Using Machine Learning To Mine Complex Datasets

It’s widely recognised that the rising power of AI is largely driven by the increase in data available to train the algorithms.  In our ‘big data’ era, quantity of data is seldom the issue, but being able to successfully analyze it is often much harder.

New research from the Department of Energy’s Lawrence Berkeley National Laboratory (Berkeley Lab) and UC Berkeley uses machine learning to enable scientists to derive insights from incredibly complex datasets in record time.

“Take a human cell, for example. There are 10170 possible molecular interactions in a single cell.
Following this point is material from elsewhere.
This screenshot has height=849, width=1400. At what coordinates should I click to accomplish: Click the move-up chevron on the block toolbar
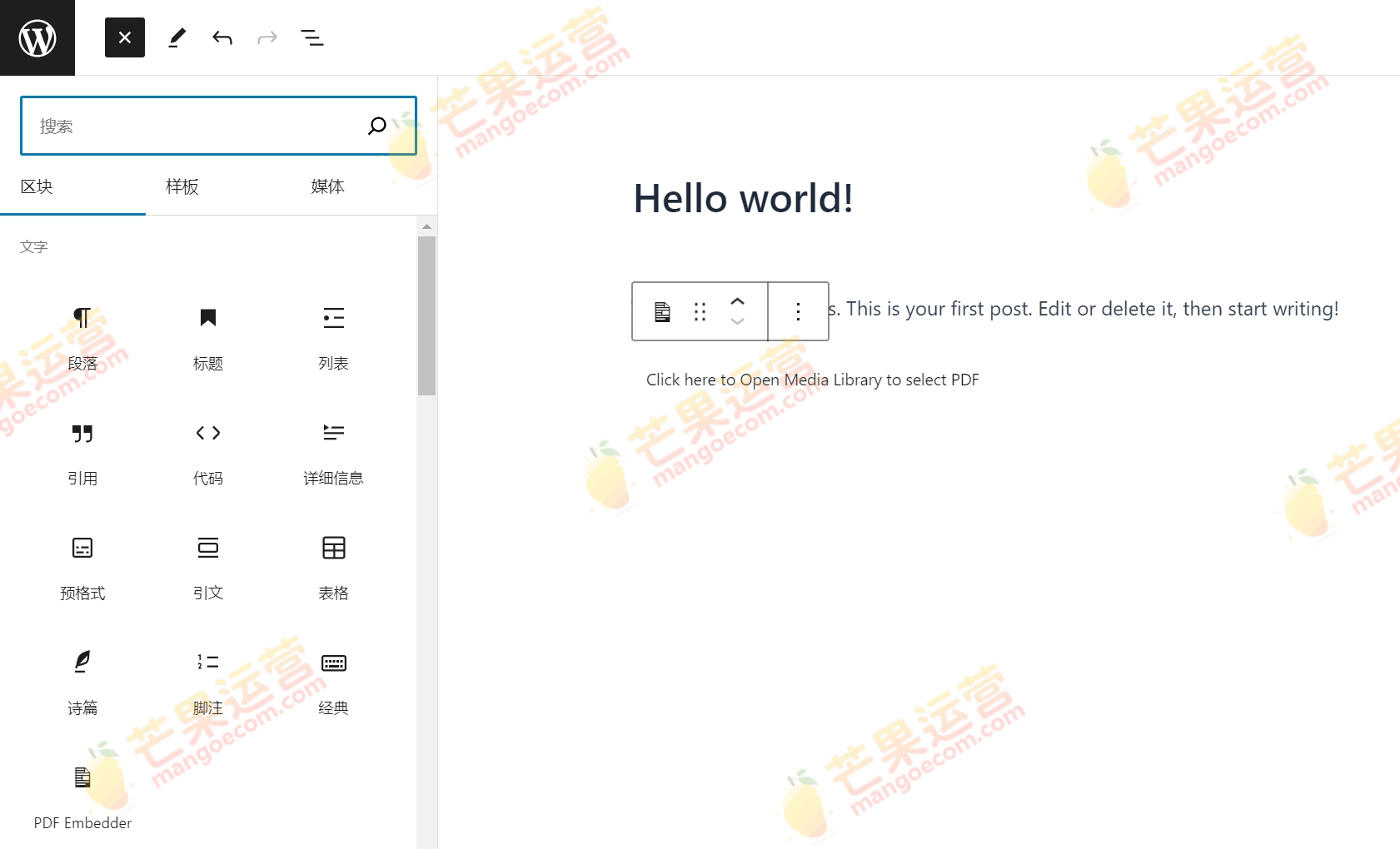pyautogui.click(x=737, y=300)
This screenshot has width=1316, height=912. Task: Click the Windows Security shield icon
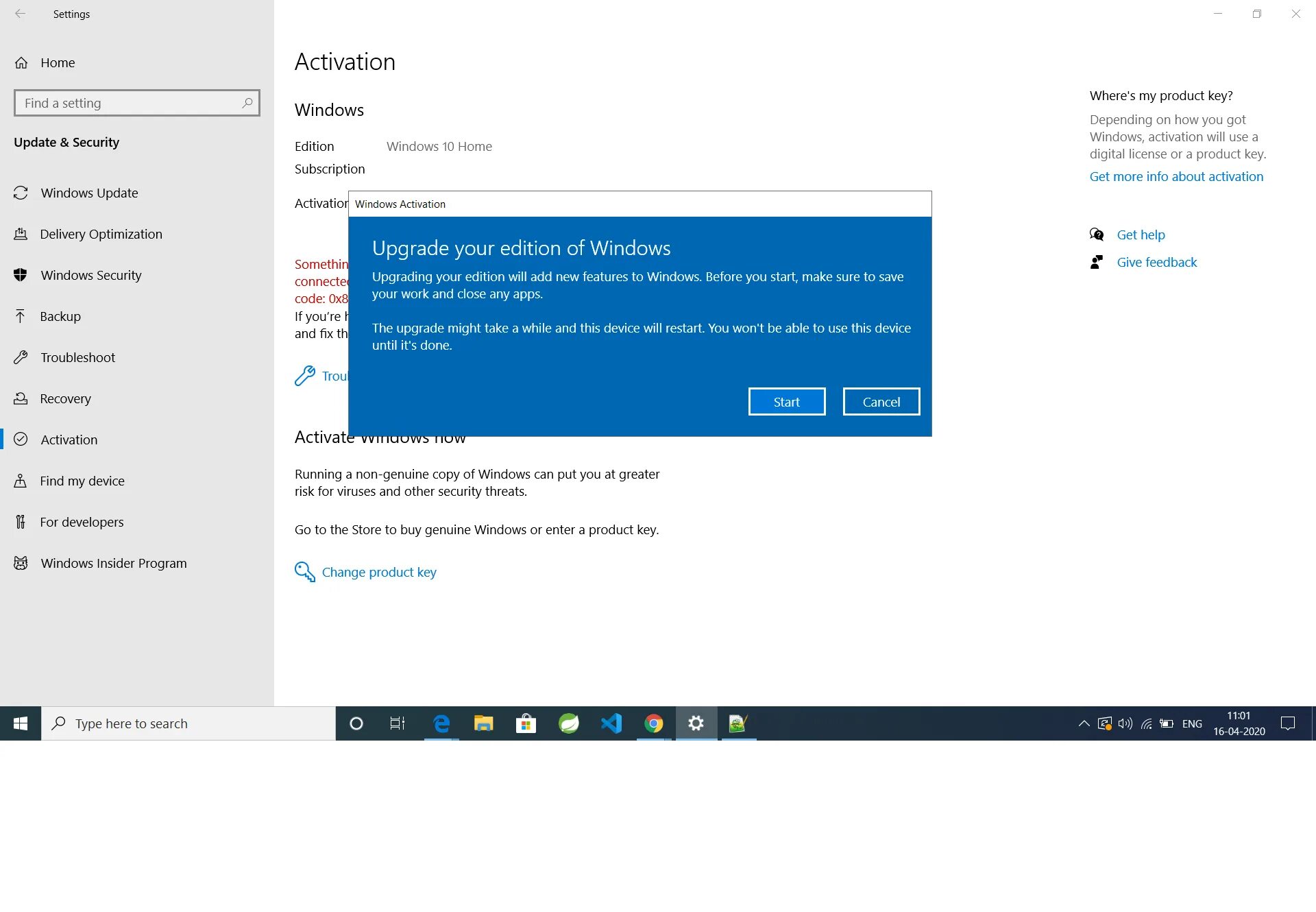click(x=21, y=275)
That creates considerable computing challenges in searching for relationships,” the authors explain. “Our method enables the identification of interactions of high order at the same computational cost as main effects – even when those interactions are local with weak marginal effects.”

Unique requirements

The team highlight the very unique requirements of machine learning projects in science than those in other sectors.  Whereas in some sectors, not being able to understand how the algorithm came to its conclusion is acceptable, in science this isn’t the case.

A detailed understanding of how and why something happens allows scientists to model the process and test whether it can be improved.  As such, explainability is crucial for machine learning when used in scientific projects.

This is especially difficult in complex systems where there are generally a huge number of variables to keep in mind, and indeed variables that behave in nonlinear ways.  This makes building a model that shows cause and effect very difficult.

“Unfortunately, in biology, you come across interactions of order 30, 40, 60 all the time,” the authors explain. “It’s completely intractable with traditional approaches to statistical learning.”

Random forests

The team used random forests to translate the internal state of the algorithm to a more human-readable interpretation.  They believe their approach will allow researchers to safely search for complex interactions without incurring huge computational costs of identification.

“There is no difference in the computational cost of detecting an interaction of order 30 versus an interaction of order two,” they say. “And that’s a sea change.”

The algorithm was put through its paces on a couple of genomics problems, one involving the role of gene enhancers in fruit flies, and the other alternative splicing in a human-derived cell line.  In both experiments, the algorithm was able to confirm previous findings, whilst also discovering some higher-order interactions for the team to follow up on in subsequent work.

The team are now testing the algorithm on a number of other problems, in various other domains, but are confident that their work represents a fundamental shift in how science can be performed.

“We do prediction, but we introduce stability on top of prediction in iRF to more reliably learn the underlying structure in the predictors,” they say.  “This enables us to learn how to engineer systems for goal-oriented optimization and more accurately targeted simulations and follow-up experiments.”